◆ OBJECTIVE:
Write the next part of the passage on interpreting Kant's Critique, starting right after its last sentence.

◆ SOURCE EXCERPT:
■ ■ ■

There was just one small problem with my discovery.  When Kant came to issue a Second Edition of the Critique in 1787, six years after the publication of the First Edition, he revised or entirely rewrote certain sections of the book, including the Deduction.  And in the Second Edition Deduction the Three-Fold Synthesis totally disappeared, never to be seen again in any of Kant's subsequent writings!  Well, that posed a bit of a problem, to put mildly.  If Kant deleted the so-called Subjective Deduction from the Second [presumably authoritative] Edition, how on earth can I possibly make an idea found only in that passage the key to my entire interpretation of Kant's philosophy?

My answer is simple, and utterly unconventional.  The importance of a great philosophical work, I have always believed, lies not in its architectonic elaboration or the fretwork of its superficial detail but in the power and depth of its central insight.  A truly valuable interpretation will grasp that insight and struggle to make it perfectly clear and coherent, even if doing so requires ignoring or even contradicting some of the statements that the philosopher makes about what he or she is doing and what he or she believes is important in the work.  Now, clearly it is a matter of philosophical judgment what is and what is not the central insight of a work.  Hence, if I may steal a turn of phrase from the French, all good textual interpretations are guilty.

A powerful interpretation [what, in another context, Harold Bloom might call a strong reading] of a text will present the reader with a clear, non-metaphorical, simple, and -- dare I say it, beautiful -- reading of that text that seizes what is centrally important in the text and ruthlessly ignores everything else.  Those of us who undertake such interpretations make a gamble, when we begin, on a text, betting our time and effort and commitment that the text, if wrestled with all night like Jacob with the Angel, will yield up such a reading.

Well, that, more or less, is what I was thinking about this morning during my walk.  No herons, by the way, nor deer.  But as I approached home, I did see a hawk in a tree.

4 comments:

mesnenor said...

You write "The importance of a great philosophical work, I have always believed, lies not in its architectonic elaboration or the fretwork of its superficial detail but in the power and depth of its central insight." And you comment that this is "unconventional". That is unconventional because with that step, despite your background and training, you stepped away from doing analytic philosophy, and joined traditional philosophy, which has also become known (bizarrely) in North American academic circles, as "continental philosophy".

Analytic philosophy insists that a philosopher's work is nothing other than the arguments presented. To claim that there might be a central insight, or philosophical position that is something other than the arguments themselves, and that the arguments and "architectonic elaborations" are expressions of the underlying insight or position is quite foreign to the analytic tradition.

■ ■ ■

◆ DATA BLOCK:
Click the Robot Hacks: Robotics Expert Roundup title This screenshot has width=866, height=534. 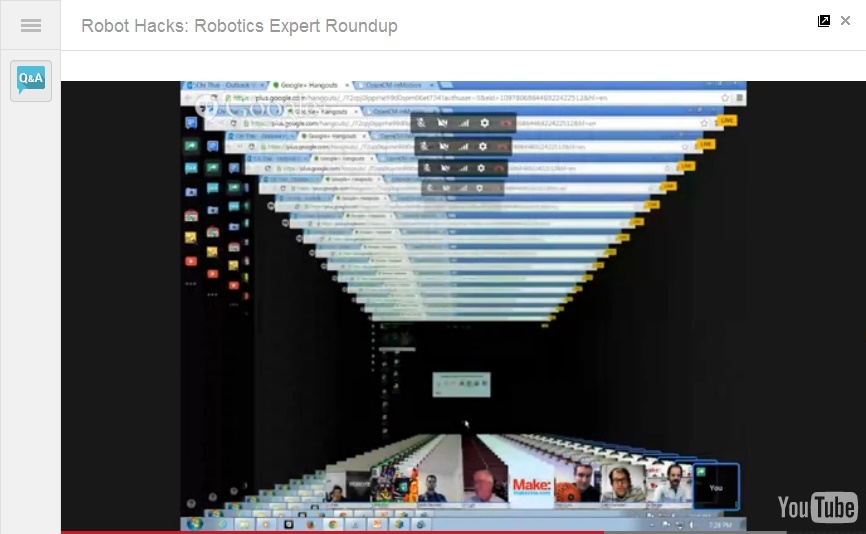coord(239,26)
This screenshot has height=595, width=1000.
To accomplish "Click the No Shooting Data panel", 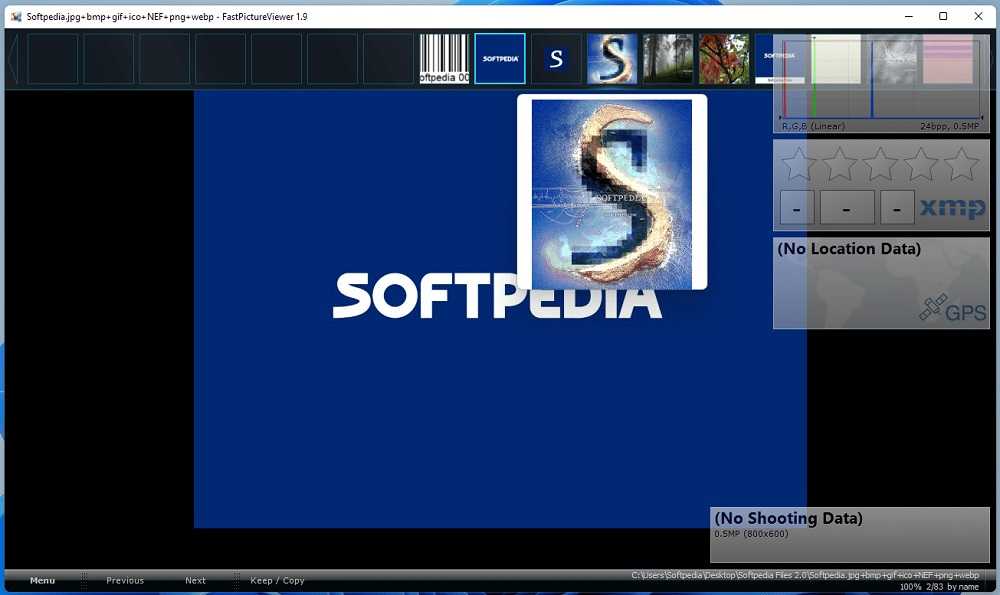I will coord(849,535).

■ ■ ■

◆ EXERCISE RESPONSE:
This meta-philosophical aspect of analytic thought is of course a direct result of its approach to language, which generally rejects language as being "expressive" of something extra-linguistic.

David Auerbach said...

I'm afraid that whatever analytic philosophy is, it isn't what you claim it is. Your last sentence ("This meta-philosophical aspect of analytic thought is of course a direct result of its approach to language, which generally rejects language as being "expressive" of something extra-linguistic.") is particularly odd, since it would be hard to find a so-called analytic philosopher who believes that. Of course, analytic philosophers' views on the relation of language to the world, of language to mind and indeed on all sorts of issues in philosophy are quite varied.

Andrew Lionel Blais said...

What do you think of this?

Aristotle distinguished between literal and metaphorical predication in terms of the respective bases. The later is based on similarity and the former is based on common properties. Now, the common property thing smacks of Platonism and no one, but no one is a Platonist. So, there is no predication based on the possession of common properties, that is, there is no literal predication. So, what is left? Metaphorical predication that is based on similarity. So, suppose that you're a good nominalist, and you see predication as always based on similarities. Then, also suppose that you now approach Kant's place in the history of philosophy. He appears great not because he cashed in a metaphor, but because he not only offered up a top notch metaphor such as synthesis and stuff like the emptyness and blindness of concepts and perceptions, but he offered these metaphors that look like they will take centuries to think through. I don't mean cash in, but think through in the way that we evaluate metaphors without exactly having some literal truth before us.

Page 101 of Kant's Theory of Mental Activity has been at the back of my mind for almost thirty years. Argggg!

Andrew Lionel Blais said...

PS: Happy New Year!!!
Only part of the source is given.